Abstract

The present concept of non-specific colitis envisages two groups of patients designated as suffering from proctocolitis and colonic Crohn's disease but the diagnostic features of these two groups overlap and it may be impossible to classify individual patients. The subject is controversial and the technique of numerical taxonomy, which makes no prior assumption that a population is divisible into groups, has therefore been applied to the problem. A series of 109 consecutive patients with non-specific colitis has been studied using 107 clinical, radiological, and pathological attributes. The taxonomic analysis yielded one large cluster and several smaller clusters of patients. Comparison of these clusters with the clinical diagnosis showed that the large cluster contained mainly patients diagnosed as suffering from proctocolitis whereas patients diagnosed as suffering from Crohn's disease of the colon were distributed among the smaller clusters. These results suggest that the disorder now termed proctocolitis comprises a single, relatively uniform group of patients whereas that described as colonic Crohn's disease is more heterogeneous. The attributes which separated the main cluster from the other smaller clusters have been identified. When the taxonomic analysis was repeated using the smaller number of attributes a simpler grouping emerged, there being one large cluster as before but only two smaller clusters. The large cluster again contained mainly patients diagnosed clinically as suffering from proctocolitis and the two smaller clusters mainly those diagnosed clinically as suffering from Crohn's disease.

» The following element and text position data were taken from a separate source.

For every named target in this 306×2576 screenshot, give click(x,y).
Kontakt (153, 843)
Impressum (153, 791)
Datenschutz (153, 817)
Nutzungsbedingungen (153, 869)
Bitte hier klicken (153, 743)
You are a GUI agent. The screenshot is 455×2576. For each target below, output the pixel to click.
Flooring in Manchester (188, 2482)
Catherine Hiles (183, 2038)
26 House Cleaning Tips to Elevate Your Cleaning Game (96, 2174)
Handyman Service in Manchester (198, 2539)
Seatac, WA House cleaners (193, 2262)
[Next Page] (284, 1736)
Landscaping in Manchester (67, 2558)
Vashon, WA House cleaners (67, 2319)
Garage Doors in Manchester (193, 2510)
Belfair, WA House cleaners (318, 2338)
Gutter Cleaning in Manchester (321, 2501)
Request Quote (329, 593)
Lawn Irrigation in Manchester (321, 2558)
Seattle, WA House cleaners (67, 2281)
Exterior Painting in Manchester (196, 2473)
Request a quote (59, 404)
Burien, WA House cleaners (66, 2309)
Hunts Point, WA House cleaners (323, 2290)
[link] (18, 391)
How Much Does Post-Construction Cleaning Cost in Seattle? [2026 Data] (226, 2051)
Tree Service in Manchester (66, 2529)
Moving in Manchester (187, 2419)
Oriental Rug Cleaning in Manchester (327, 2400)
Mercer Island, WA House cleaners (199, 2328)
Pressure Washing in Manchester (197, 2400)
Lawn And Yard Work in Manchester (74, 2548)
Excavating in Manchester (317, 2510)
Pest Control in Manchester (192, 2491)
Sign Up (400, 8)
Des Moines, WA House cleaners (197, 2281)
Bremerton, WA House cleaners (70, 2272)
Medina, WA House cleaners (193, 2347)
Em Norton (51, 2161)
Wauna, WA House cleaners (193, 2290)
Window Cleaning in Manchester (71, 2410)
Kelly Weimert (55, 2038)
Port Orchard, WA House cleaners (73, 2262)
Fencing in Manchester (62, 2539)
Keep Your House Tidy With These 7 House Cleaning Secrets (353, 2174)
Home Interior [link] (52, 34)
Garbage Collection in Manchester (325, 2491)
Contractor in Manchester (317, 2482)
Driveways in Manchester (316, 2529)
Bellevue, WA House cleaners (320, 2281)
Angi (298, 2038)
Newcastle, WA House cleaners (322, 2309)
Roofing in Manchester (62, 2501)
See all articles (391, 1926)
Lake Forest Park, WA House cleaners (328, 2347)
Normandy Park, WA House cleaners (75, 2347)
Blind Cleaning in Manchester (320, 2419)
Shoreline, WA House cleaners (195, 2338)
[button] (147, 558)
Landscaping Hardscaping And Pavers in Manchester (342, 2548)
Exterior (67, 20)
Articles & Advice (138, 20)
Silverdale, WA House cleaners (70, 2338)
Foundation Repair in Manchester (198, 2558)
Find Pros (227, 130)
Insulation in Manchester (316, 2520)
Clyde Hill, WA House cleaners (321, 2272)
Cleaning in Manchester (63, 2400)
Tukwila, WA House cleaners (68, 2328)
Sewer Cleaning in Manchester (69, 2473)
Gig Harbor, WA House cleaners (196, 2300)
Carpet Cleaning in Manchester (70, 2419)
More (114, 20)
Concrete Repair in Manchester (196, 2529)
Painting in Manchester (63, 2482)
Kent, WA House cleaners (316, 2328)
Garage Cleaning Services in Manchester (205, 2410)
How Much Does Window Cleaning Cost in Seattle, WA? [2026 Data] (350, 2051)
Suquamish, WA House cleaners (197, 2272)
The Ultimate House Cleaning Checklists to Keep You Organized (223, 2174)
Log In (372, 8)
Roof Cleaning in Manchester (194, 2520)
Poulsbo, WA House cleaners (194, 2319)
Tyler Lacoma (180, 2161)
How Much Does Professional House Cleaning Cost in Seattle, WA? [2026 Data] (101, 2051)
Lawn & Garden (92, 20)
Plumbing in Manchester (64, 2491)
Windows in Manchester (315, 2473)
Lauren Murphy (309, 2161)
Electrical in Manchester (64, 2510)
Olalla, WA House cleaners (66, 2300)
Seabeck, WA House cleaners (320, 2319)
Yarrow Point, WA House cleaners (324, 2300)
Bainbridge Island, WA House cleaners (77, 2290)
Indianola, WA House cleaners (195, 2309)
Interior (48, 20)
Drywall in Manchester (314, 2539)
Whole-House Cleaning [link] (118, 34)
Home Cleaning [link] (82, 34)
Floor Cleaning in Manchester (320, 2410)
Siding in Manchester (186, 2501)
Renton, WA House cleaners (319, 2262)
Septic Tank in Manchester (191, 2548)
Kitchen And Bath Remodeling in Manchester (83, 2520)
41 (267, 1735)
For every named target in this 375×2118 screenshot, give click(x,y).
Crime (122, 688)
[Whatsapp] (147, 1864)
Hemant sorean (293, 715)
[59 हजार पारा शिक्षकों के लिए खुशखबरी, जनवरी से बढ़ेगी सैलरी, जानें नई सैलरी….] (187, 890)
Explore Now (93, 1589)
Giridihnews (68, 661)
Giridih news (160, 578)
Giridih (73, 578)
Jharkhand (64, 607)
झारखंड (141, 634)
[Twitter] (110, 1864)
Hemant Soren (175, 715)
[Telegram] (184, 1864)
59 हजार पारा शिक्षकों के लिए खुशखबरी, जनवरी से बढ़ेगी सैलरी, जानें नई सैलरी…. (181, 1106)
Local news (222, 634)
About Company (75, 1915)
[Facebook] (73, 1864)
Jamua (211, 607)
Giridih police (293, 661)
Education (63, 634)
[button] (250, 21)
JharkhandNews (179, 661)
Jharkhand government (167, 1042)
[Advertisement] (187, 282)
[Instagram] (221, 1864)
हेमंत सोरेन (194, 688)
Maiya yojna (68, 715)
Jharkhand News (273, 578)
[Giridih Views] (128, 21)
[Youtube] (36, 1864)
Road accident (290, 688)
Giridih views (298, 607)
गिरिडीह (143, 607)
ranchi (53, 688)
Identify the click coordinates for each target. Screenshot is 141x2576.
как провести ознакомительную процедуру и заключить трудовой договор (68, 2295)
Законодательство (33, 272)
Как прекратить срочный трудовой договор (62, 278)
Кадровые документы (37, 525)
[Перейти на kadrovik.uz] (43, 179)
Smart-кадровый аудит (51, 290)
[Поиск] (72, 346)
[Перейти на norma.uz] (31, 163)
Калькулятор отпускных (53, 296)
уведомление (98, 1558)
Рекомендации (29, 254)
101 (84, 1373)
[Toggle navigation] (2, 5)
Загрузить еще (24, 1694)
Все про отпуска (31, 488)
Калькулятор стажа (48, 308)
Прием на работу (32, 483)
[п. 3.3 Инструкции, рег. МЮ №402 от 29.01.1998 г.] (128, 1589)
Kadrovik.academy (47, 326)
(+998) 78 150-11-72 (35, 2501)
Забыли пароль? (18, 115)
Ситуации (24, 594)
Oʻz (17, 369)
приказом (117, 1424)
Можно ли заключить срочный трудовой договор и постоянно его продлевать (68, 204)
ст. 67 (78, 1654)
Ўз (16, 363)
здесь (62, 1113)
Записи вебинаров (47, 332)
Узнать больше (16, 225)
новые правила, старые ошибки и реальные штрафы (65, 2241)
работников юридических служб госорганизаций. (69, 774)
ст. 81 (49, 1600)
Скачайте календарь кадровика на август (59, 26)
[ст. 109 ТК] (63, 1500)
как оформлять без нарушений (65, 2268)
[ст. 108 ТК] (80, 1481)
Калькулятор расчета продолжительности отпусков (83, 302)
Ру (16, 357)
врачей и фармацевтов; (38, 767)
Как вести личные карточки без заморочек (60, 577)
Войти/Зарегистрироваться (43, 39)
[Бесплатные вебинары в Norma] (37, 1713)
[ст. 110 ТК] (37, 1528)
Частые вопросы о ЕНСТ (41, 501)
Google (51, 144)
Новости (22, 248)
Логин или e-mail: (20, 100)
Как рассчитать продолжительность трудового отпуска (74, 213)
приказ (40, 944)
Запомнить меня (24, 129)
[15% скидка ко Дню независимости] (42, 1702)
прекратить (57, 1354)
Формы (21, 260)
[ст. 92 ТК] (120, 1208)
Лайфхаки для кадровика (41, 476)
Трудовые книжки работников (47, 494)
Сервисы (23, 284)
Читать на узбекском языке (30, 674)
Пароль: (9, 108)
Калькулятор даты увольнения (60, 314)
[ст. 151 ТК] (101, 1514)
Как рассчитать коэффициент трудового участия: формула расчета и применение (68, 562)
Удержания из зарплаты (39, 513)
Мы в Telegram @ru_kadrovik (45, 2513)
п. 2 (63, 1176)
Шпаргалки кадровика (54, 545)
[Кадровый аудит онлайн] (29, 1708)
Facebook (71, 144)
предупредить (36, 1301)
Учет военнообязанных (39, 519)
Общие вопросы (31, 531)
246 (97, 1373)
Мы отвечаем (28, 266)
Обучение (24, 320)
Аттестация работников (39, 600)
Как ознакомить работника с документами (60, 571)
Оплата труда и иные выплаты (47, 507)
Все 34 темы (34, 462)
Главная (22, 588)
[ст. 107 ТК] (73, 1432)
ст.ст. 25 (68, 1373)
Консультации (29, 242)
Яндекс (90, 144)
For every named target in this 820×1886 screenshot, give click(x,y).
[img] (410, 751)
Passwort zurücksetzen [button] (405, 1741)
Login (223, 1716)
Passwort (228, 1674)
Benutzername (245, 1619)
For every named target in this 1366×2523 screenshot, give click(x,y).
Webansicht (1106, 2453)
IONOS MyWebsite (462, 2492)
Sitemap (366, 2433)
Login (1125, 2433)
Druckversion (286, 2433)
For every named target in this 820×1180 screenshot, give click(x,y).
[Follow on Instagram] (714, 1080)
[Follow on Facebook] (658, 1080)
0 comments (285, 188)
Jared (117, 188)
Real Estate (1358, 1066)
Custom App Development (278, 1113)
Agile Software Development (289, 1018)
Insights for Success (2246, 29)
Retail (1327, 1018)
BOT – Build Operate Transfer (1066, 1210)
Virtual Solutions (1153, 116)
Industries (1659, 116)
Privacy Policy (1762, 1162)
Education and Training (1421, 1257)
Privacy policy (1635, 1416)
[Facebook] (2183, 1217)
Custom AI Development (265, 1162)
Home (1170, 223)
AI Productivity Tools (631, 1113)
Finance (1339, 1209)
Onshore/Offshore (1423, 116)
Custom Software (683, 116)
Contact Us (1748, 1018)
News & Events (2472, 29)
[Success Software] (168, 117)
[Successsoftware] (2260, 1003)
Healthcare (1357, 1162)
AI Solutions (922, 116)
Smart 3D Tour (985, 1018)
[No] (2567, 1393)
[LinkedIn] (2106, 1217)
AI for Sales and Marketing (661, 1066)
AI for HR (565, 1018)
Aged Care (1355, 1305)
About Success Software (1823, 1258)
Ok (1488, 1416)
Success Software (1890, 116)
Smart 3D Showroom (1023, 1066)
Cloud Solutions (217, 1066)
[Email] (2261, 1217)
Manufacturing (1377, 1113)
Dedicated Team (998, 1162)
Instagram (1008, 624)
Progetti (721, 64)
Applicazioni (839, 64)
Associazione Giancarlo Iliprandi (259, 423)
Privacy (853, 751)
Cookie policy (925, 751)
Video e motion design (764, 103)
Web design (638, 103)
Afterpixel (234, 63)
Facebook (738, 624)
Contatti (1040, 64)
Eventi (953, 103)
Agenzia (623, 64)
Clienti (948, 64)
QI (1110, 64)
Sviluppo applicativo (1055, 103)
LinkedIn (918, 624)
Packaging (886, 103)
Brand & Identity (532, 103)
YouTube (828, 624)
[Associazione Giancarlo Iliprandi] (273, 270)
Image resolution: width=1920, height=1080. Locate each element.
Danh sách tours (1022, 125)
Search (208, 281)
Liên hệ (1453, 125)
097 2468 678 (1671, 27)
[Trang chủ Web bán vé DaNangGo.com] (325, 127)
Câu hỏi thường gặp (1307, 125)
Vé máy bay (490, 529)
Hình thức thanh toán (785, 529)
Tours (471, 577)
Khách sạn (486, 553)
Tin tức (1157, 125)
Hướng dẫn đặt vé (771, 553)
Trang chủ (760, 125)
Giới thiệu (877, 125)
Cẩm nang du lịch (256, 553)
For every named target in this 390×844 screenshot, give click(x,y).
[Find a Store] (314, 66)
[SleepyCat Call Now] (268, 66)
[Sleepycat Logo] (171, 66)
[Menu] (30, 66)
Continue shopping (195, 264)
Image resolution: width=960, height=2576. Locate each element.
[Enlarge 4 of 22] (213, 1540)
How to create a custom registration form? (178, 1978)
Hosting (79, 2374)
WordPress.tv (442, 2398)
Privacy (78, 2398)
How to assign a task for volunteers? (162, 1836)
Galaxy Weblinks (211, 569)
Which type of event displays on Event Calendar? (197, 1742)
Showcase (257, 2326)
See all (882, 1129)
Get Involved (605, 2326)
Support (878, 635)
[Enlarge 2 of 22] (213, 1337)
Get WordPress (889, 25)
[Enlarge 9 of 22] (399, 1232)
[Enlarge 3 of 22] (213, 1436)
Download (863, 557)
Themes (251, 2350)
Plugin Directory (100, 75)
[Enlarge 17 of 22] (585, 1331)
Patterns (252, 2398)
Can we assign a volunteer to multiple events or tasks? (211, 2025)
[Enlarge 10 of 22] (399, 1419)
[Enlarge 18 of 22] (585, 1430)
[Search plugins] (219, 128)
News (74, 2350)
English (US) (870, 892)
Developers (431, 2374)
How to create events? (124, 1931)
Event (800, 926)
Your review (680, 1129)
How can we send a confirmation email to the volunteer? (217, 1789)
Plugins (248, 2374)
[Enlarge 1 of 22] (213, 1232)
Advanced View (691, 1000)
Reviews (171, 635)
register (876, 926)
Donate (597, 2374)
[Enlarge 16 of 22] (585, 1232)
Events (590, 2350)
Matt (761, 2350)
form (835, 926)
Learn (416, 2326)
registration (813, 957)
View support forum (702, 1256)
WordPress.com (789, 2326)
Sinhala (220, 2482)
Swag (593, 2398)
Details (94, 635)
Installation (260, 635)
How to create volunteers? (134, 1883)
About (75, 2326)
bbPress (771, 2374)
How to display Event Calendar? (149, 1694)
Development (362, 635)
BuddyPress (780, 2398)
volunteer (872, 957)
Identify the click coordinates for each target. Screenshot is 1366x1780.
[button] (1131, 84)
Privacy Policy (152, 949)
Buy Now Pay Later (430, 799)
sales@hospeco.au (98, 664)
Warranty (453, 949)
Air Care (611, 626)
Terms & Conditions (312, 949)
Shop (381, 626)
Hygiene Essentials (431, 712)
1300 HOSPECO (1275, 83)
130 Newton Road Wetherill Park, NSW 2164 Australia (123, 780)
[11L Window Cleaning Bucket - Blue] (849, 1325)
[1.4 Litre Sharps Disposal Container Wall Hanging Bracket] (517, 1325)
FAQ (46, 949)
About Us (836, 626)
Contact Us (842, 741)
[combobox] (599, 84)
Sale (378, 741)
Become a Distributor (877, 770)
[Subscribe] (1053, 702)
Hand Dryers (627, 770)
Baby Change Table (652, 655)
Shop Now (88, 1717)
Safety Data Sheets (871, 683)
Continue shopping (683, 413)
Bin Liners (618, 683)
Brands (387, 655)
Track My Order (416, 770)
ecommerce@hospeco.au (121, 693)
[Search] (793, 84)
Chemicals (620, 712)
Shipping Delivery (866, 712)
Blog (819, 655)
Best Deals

Analysis of the attributes which separated the two smaller clusters showed that one contained largely patients with ano-rectal Crohn's disease and the other largely patients with Crohn's disease involving the proximal large bowel. Stepwise discriminant analysis has shown that separation between the large cluster and the other smaller clusters could be achieved in this series almost entirely by the use of five of the 107 attributes recorded. These attributes were the histological finding of mucus depletion, the physical findings of an abnormal anal canal and a normal sigmoidoscopic appearance of the rectal mucosa, the radiological appearance of granularity of the mucosal line in a double contrast barium examination of the affected bowel and the symptom of tenesmus.